» **To do**: Match the string "magnifier" against each line below, and copy every line that matches.

» **Records for processing**:
════════

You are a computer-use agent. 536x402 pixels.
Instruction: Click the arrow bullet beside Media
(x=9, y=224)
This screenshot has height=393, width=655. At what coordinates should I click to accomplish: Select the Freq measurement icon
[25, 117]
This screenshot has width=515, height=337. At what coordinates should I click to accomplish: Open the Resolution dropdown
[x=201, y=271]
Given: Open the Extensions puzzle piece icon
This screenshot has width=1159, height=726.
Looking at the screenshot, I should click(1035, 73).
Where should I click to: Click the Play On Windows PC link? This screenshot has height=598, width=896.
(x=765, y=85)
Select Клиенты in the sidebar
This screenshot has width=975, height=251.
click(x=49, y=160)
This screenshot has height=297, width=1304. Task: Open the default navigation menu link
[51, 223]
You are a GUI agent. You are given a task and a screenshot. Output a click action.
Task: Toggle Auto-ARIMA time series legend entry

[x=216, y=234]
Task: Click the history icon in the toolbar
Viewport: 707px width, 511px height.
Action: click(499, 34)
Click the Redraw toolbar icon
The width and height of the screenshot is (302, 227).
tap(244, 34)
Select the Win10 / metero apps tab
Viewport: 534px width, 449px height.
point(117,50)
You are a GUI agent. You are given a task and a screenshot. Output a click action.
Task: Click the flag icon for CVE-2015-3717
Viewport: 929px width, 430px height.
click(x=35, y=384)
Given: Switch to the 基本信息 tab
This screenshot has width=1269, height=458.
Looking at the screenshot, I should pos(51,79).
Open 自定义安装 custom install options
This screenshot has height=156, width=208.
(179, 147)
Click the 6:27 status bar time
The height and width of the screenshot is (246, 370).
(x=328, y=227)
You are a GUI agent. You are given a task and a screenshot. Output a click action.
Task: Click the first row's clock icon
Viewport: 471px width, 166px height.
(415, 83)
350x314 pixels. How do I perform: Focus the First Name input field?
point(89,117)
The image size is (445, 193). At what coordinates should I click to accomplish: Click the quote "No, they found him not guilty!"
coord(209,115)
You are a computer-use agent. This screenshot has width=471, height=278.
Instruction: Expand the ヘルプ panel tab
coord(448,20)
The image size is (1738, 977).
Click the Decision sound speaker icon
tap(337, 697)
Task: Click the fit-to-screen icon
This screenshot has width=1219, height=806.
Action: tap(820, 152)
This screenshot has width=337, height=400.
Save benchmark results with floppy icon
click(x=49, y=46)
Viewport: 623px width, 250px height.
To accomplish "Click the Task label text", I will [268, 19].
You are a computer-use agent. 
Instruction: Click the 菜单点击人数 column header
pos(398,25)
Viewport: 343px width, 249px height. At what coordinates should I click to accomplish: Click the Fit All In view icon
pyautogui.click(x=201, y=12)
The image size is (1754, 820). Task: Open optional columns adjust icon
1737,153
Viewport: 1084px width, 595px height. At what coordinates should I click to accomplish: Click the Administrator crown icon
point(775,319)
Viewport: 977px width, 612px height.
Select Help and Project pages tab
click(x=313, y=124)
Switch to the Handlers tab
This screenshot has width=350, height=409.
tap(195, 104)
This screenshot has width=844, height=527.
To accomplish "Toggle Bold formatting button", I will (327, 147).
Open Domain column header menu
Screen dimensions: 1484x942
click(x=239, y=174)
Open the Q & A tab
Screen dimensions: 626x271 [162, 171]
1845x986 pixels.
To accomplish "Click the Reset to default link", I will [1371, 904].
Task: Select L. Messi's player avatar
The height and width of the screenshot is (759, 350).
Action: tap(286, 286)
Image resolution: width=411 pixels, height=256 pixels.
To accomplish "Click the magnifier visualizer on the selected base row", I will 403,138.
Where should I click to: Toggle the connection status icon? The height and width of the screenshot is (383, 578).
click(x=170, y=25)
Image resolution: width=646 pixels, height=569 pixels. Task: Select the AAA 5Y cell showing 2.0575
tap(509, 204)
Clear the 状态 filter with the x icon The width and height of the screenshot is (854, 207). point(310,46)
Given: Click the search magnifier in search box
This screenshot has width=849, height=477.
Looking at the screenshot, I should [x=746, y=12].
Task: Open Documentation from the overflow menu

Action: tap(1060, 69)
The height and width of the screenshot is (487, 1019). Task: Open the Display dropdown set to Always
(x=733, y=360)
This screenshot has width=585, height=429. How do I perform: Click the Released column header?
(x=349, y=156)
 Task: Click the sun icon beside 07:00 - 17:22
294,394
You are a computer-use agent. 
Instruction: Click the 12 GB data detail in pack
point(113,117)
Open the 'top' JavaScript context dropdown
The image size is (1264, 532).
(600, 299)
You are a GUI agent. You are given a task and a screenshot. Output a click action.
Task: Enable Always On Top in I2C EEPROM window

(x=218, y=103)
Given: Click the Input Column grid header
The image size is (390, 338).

════════

» **Answer for this exercise**:
To accomplish "Click the magnifier visualizer on the selected base row", I will 403,138.
Given: Click the search magnifier in search box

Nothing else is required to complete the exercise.